Task details ▸ The answer must consist solely of the lines from the line with "Open the 文件(F) menu" to the end of the data below, transcribed exactly and with no pictures.
++++ Dataset content
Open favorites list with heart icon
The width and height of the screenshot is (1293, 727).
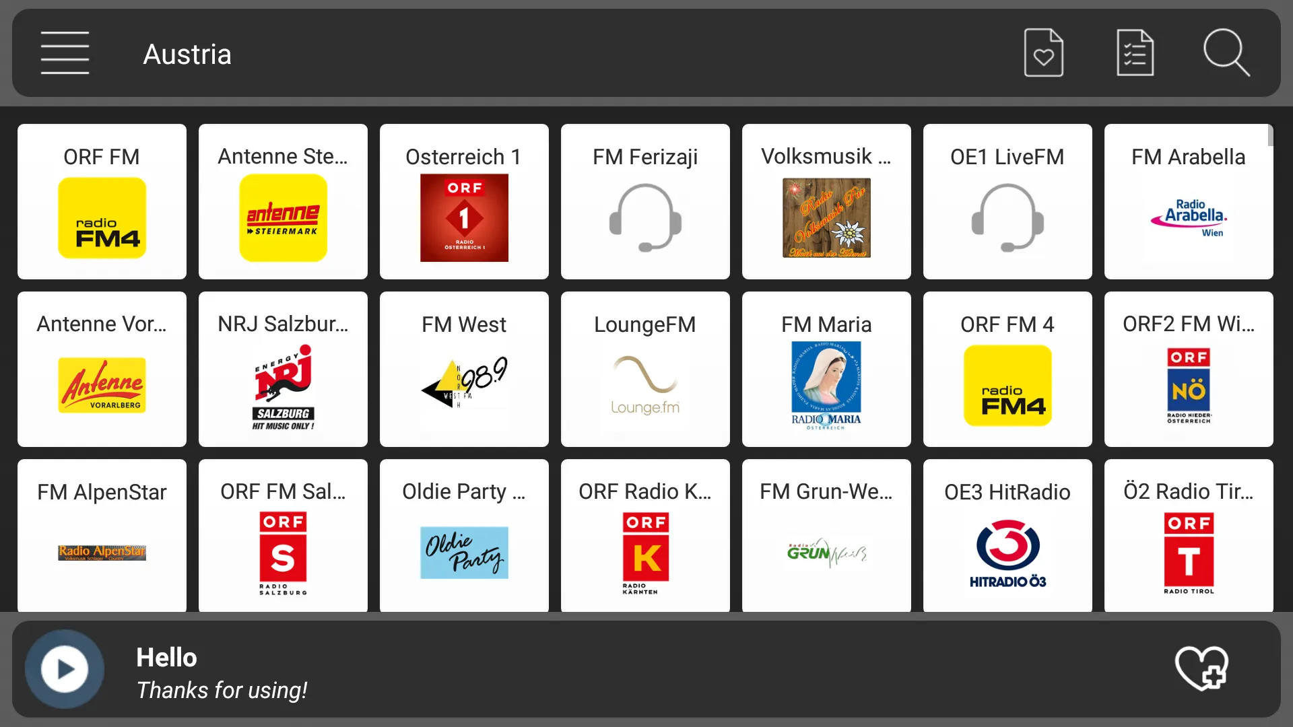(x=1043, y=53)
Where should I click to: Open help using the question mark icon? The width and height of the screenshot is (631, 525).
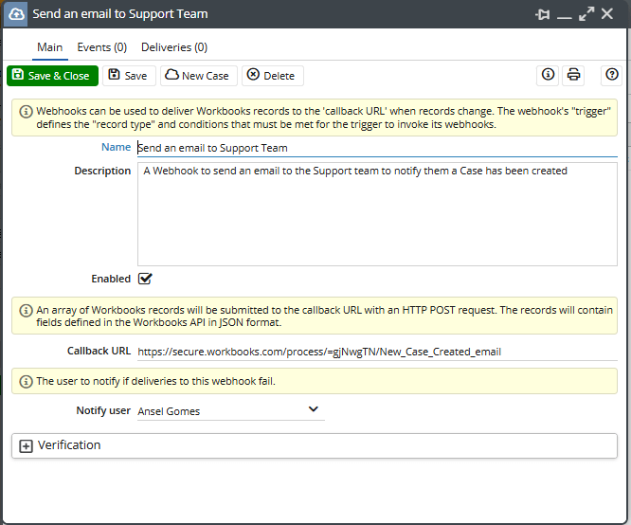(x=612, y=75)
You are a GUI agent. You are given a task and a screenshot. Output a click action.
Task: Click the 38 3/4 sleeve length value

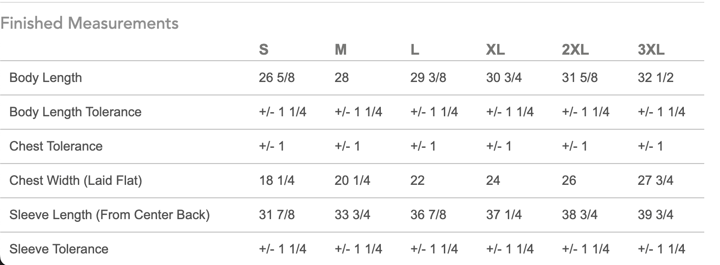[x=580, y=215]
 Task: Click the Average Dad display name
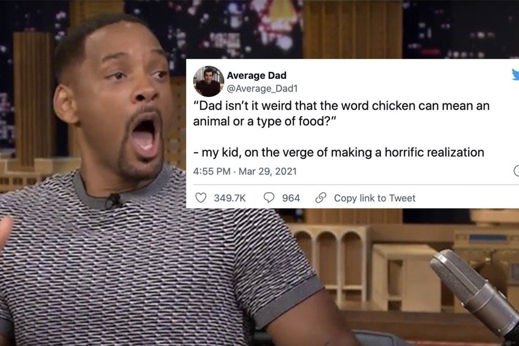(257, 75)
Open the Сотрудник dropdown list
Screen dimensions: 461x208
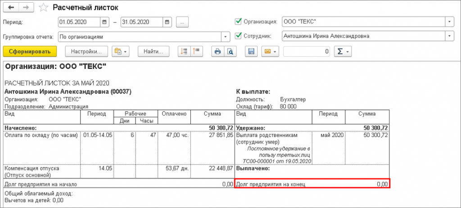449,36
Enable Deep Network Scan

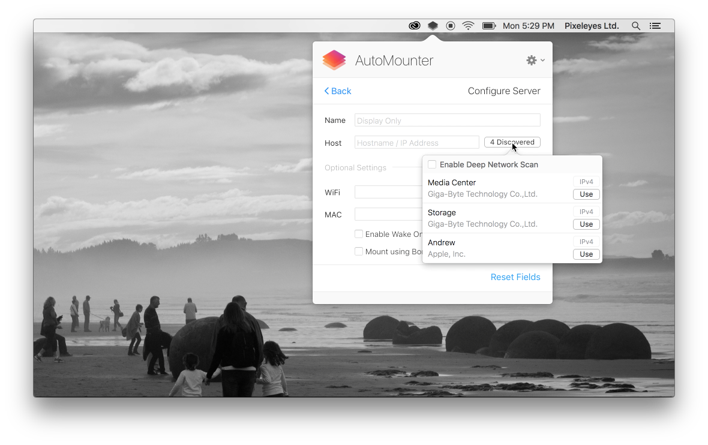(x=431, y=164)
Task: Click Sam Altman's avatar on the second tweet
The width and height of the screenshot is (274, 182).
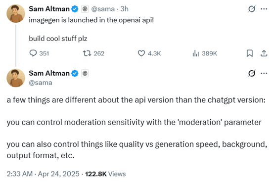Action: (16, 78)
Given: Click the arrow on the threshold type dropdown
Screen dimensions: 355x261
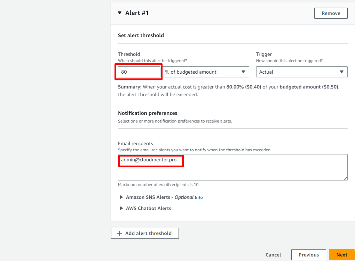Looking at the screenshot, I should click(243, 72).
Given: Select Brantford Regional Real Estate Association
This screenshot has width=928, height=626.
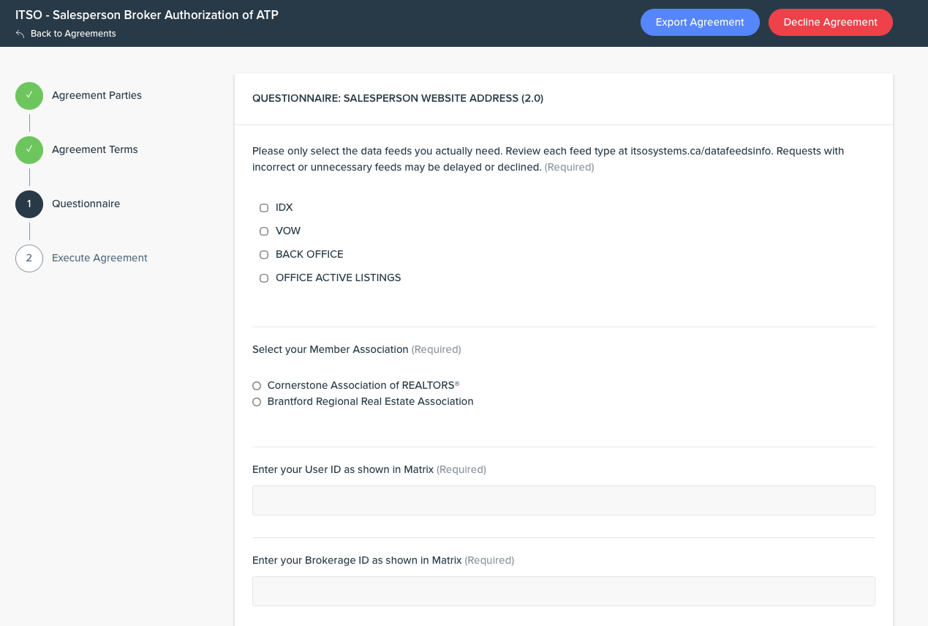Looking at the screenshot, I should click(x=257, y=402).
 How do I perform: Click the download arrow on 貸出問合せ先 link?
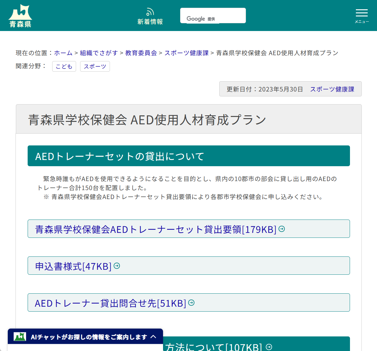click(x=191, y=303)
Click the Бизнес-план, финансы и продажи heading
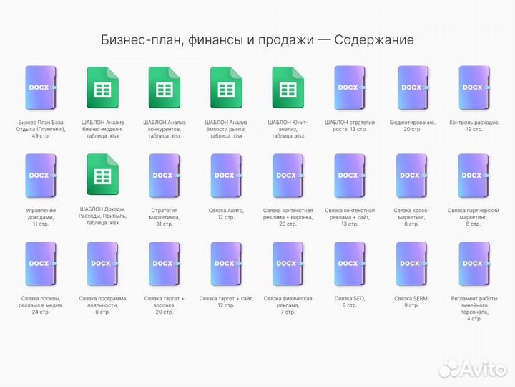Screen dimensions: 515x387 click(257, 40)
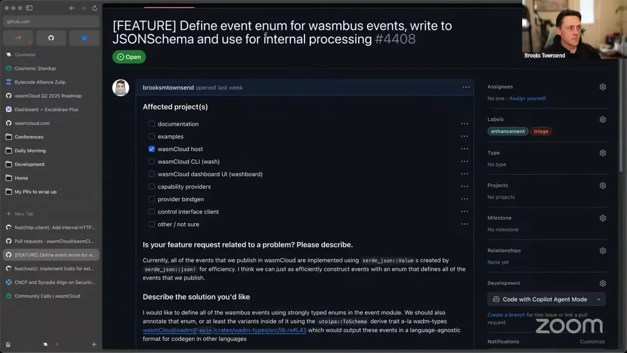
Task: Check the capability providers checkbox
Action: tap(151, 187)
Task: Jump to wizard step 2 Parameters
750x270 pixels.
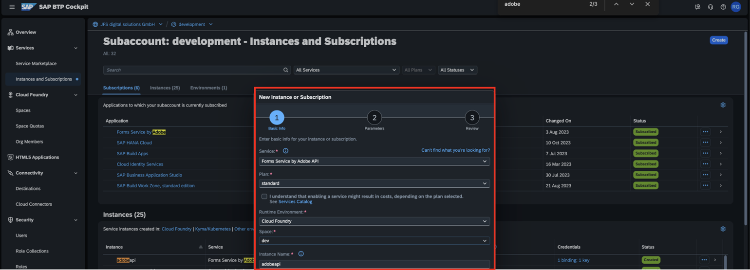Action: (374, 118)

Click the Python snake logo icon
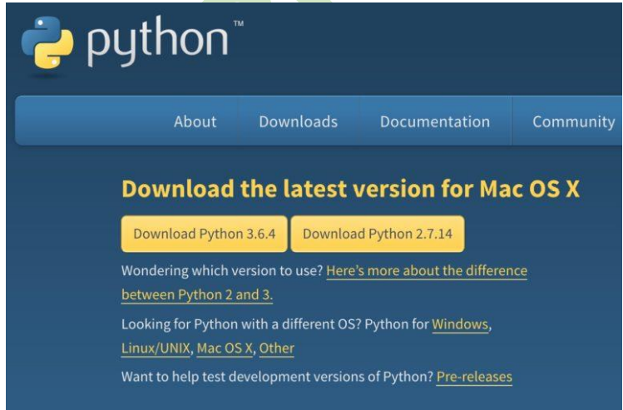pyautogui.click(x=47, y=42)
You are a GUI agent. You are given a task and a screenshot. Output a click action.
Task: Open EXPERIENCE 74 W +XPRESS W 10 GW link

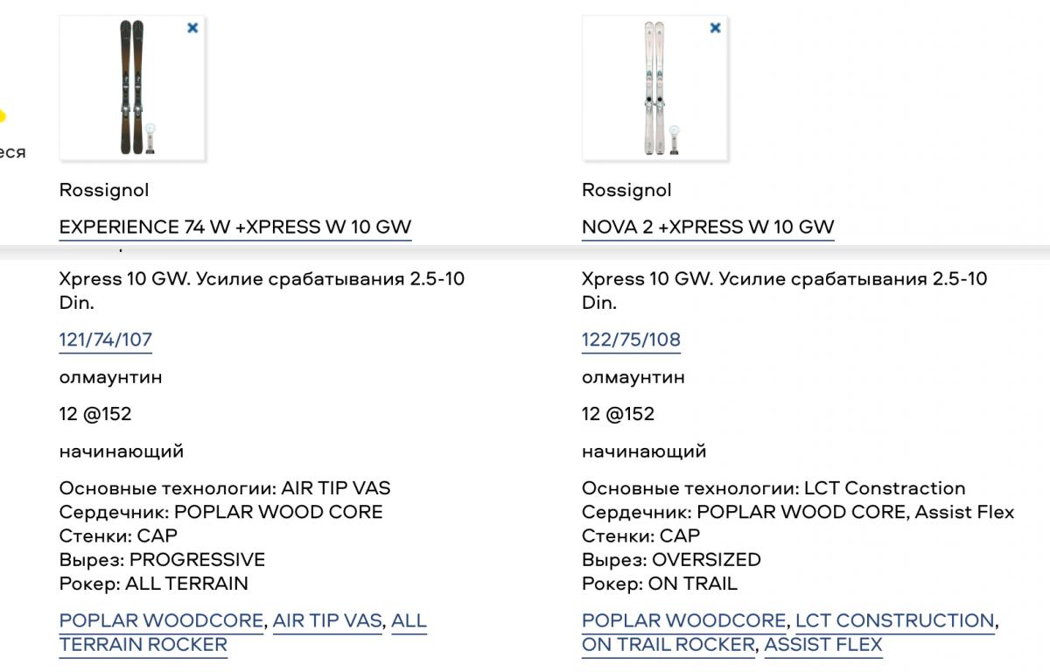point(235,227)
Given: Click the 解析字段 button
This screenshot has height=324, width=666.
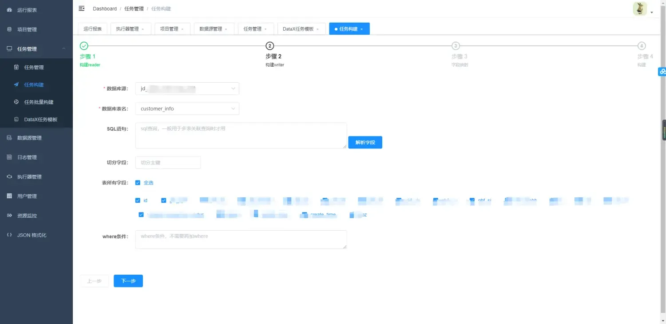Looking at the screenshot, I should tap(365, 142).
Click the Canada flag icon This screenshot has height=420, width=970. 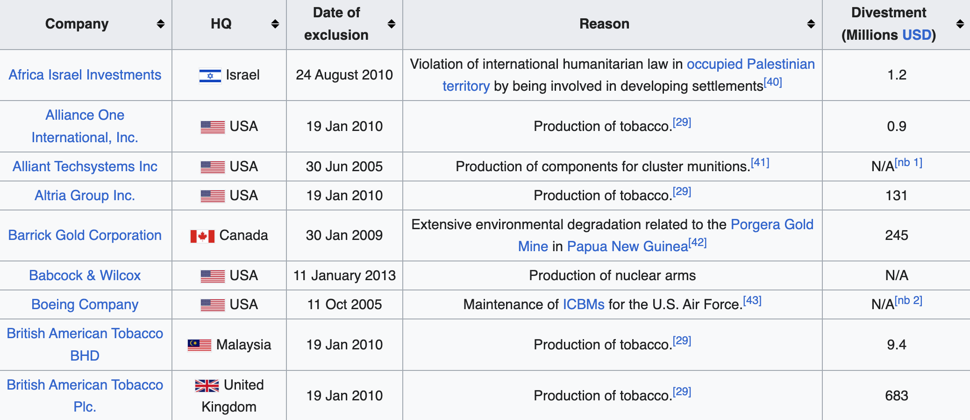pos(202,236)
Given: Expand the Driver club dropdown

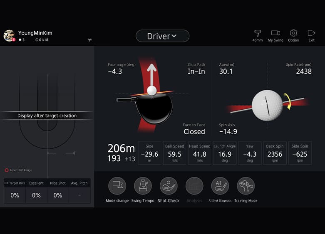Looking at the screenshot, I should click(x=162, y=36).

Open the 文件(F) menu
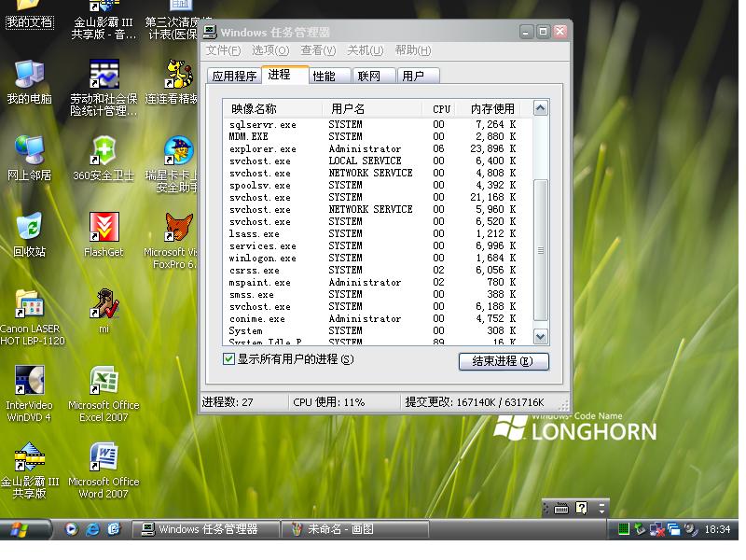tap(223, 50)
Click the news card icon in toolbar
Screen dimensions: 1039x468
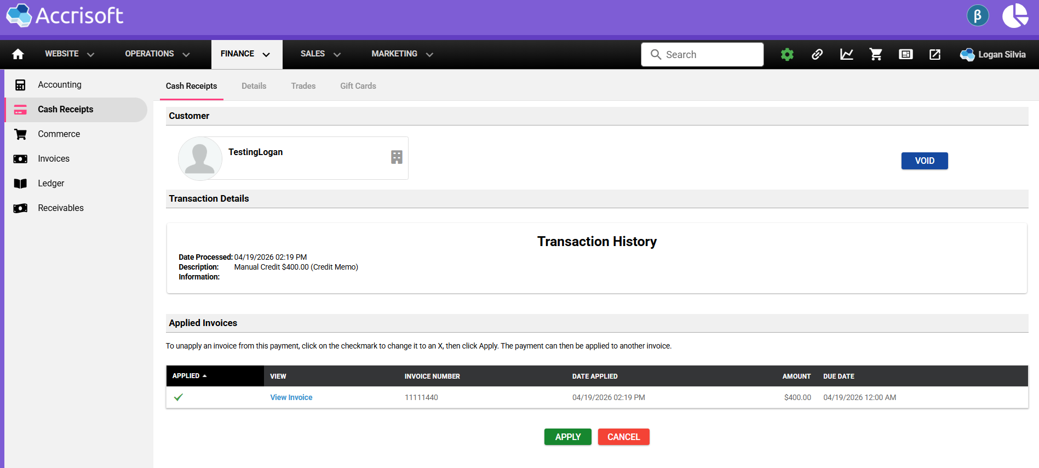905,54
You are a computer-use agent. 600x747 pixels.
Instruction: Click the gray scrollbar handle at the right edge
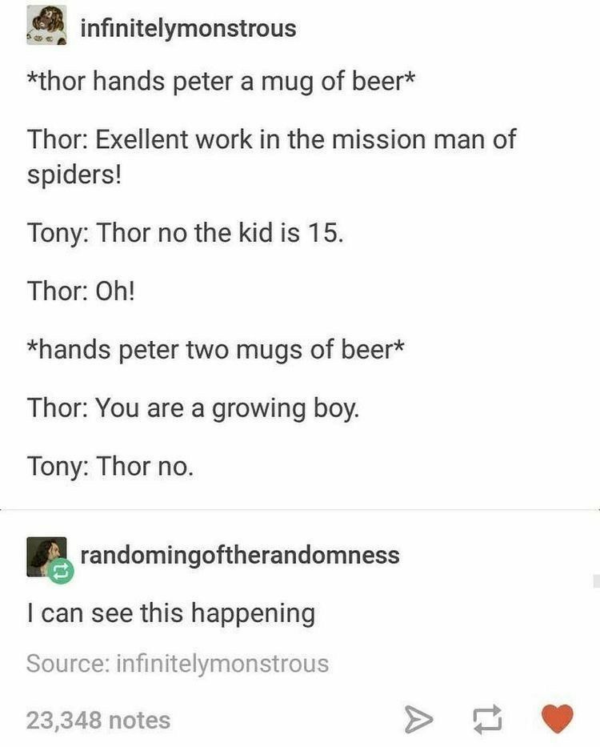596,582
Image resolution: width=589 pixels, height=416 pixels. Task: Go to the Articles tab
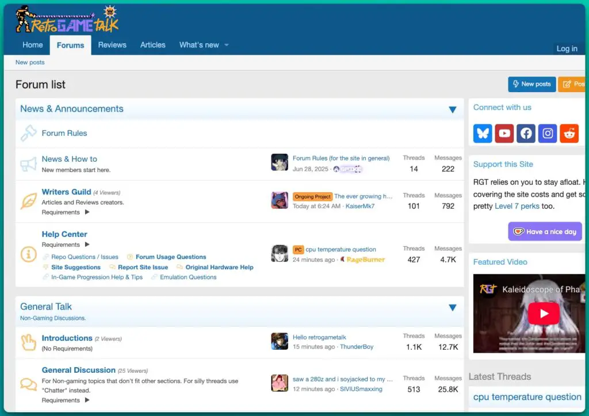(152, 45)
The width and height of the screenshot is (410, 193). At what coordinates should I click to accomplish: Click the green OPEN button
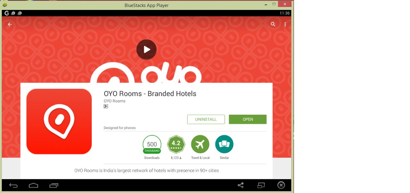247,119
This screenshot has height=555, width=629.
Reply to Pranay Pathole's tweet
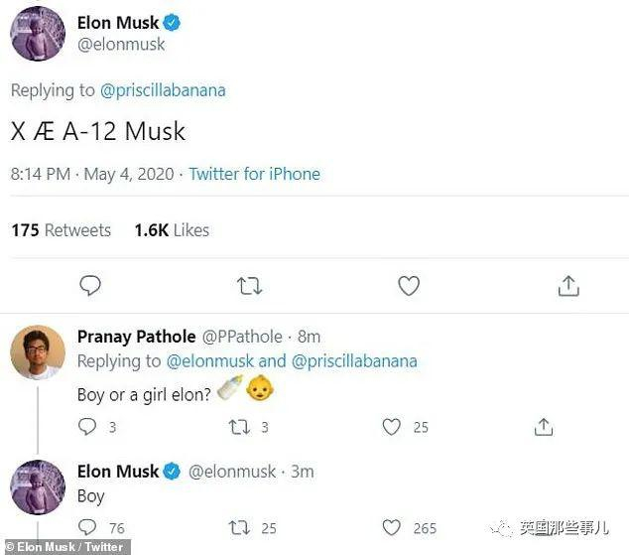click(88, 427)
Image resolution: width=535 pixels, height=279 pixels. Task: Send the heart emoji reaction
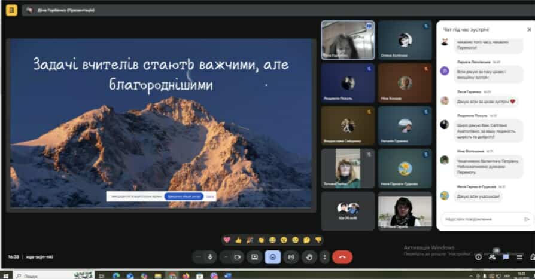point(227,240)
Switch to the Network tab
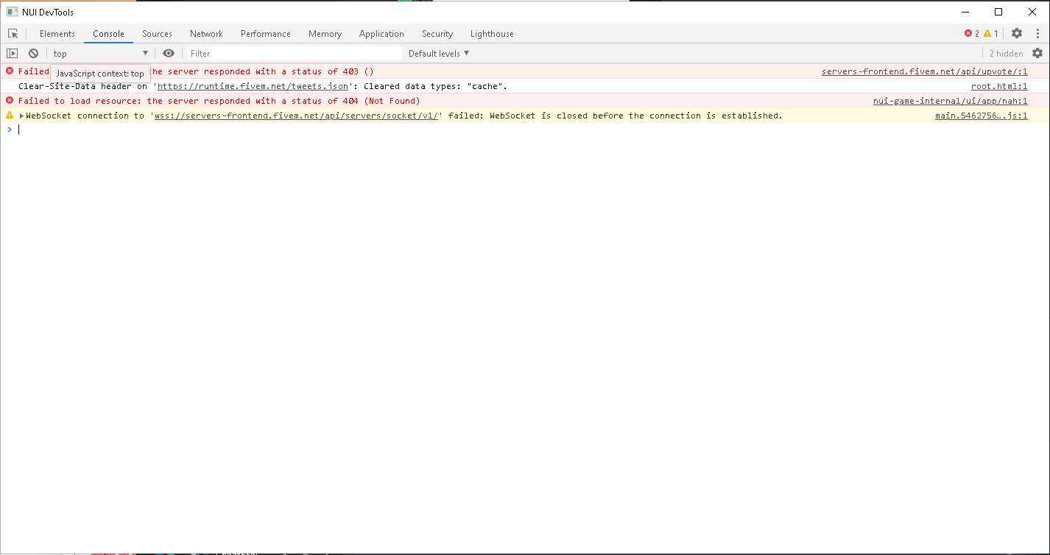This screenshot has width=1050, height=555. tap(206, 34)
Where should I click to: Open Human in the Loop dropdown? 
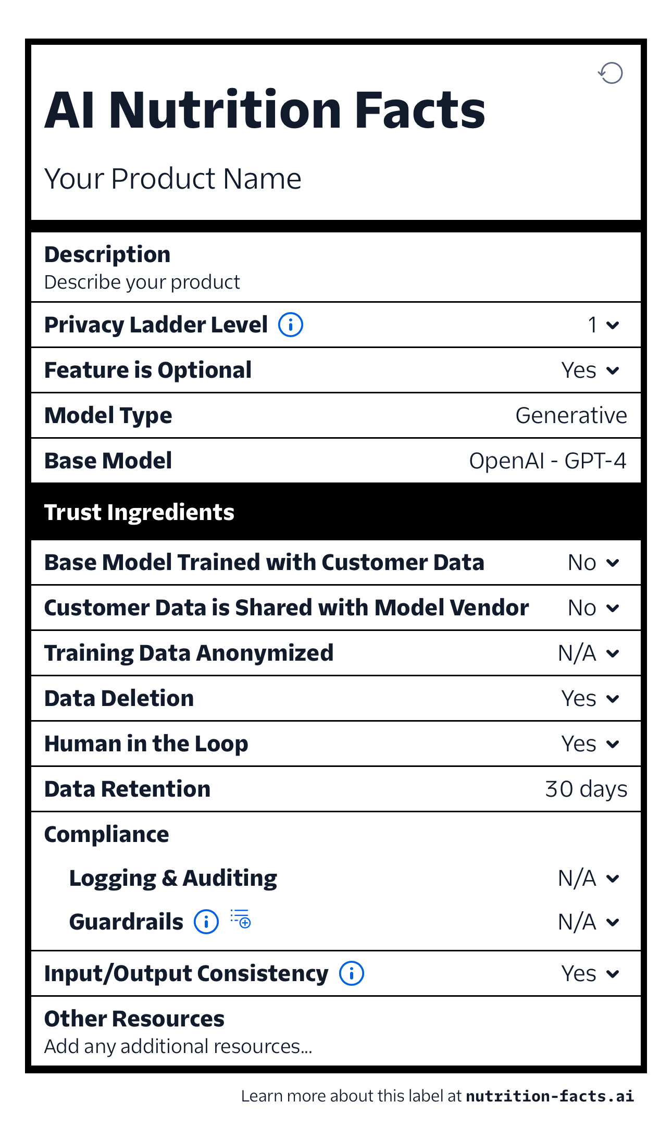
++++++++
Response to the task ▸
Open the 文件(F) menu
tap(223, 50)
Click the news card icon in toolbar
Screen dimensions: 1039x468
905,54
You are a computer-use agent. 600x747 pixels.
Instruction: Click the gray scrollbar handle at the right edge
596,582
Image resolution: width=589 pixels, height=416 pixels. Task: Go to the Articles tab
(152, 45)
The width and height of the screenshot is (410, 193). At what coordinates should I click to accomplish: Click the green OPEN button
247,119
This screenshot has height=555, width=629.
Reply to Pranay Pathole's tweet
click(88, 427)
Image resolution: width=535 pixels, height=279 pixels. Task: Send the heart emoji reaction
point(227,240)
Switch to the Network tab
This screenshot has width=1050, height=555. tap(206, 34)
Where should I click to: Open Human in the Loop dropdown? 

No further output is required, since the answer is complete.